PROBLEM:
If a line in the data below holds the word "column", copy it.

::: INPUT

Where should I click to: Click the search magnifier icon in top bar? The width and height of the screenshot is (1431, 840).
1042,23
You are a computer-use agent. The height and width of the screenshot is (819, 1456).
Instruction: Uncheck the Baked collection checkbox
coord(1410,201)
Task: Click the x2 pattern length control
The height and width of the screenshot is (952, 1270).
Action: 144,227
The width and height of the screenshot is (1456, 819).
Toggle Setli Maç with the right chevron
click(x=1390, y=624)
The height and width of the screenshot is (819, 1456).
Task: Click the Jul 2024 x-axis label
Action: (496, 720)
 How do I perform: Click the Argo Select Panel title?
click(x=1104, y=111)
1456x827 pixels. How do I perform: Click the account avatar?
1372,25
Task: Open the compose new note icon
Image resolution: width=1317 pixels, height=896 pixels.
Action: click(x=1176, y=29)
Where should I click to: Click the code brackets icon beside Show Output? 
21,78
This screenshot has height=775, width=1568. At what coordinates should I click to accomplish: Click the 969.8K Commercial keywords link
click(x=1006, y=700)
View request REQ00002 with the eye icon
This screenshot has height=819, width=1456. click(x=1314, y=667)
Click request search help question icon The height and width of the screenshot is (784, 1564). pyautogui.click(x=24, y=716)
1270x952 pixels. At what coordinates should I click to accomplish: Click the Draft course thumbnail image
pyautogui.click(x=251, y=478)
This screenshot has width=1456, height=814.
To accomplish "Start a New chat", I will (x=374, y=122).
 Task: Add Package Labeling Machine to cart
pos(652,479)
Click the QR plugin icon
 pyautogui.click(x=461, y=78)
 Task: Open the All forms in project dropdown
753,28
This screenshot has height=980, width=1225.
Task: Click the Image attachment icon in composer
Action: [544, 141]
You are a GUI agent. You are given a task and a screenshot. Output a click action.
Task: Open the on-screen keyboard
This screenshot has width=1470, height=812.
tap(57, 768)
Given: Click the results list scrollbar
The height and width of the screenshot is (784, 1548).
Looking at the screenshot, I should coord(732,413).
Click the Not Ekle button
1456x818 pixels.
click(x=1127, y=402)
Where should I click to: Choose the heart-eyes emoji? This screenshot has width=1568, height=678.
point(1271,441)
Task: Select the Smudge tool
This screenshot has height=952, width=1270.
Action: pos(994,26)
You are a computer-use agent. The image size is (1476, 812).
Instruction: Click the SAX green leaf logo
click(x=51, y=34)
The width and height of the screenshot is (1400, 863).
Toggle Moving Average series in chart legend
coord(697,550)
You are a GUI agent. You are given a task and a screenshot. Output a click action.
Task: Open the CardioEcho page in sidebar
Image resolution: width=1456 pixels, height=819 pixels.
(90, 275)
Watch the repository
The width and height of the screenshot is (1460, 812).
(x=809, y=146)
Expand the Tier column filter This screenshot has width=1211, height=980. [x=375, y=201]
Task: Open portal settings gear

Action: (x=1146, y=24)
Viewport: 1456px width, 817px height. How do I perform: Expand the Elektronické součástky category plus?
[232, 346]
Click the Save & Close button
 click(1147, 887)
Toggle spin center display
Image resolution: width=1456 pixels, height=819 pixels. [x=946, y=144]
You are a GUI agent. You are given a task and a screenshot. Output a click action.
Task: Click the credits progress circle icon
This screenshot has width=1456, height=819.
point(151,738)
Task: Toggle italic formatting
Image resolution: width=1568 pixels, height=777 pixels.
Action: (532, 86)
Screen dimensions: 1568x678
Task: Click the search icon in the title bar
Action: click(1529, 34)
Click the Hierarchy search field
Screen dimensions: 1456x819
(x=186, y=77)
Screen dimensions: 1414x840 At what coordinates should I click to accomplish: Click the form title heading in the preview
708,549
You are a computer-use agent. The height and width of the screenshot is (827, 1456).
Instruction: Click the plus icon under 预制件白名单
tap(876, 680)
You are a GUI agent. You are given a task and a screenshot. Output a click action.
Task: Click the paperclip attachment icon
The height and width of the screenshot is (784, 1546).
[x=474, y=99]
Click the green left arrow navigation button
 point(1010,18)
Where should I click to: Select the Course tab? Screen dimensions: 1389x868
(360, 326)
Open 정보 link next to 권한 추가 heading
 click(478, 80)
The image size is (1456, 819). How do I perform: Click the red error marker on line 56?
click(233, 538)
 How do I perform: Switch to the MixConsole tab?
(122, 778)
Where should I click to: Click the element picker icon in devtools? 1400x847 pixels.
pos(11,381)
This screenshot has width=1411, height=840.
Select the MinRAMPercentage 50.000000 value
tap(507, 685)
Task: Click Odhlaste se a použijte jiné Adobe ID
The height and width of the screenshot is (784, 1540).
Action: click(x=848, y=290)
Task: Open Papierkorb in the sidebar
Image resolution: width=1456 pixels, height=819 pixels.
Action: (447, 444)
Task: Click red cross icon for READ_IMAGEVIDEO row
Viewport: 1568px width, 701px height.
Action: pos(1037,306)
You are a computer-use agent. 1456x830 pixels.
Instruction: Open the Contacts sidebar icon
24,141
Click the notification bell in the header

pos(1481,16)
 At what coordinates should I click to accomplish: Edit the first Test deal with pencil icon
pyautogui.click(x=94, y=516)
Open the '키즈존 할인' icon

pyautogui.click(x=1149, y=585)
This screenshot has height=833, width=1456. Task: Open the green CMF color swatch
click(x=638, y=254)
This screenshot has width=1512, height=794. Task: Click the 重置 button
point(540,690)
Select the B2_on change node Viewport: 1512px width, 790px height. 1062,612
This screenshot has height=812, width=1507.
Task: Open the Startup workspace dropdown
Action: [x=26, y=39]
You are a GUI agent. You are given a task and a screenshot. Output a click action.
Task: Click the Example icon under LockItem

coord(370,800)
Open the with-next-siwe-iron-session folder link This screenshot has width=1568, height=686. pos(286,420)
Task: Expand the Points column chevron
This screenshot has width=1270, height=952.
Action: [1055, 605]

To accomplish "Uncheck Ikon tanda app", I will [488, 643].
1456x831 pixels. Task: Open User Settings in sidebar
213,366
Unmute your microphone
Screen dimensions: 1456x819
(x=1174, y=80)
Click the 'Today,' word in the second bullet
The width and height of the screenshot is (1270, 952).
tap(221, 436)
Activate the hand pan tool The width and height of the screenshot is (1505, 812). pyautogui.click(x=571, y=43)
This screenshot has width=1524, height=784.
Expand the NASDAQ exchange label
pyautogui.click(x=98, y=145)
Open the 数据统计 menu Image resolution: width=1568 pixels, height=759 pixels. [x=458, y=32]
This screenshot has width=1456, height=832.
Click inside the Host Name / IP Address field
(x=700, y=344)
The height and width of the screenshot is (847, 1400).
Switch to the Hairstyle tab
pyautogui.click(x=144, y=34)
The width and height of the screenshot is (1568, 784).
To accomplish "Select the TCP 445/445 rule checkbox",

::::::

EXERCISE ANSWER:
Expand the Tier column filter This screenshot has width=1211, height=980. [x=375, y=201]
Task: Expand the Points column chevron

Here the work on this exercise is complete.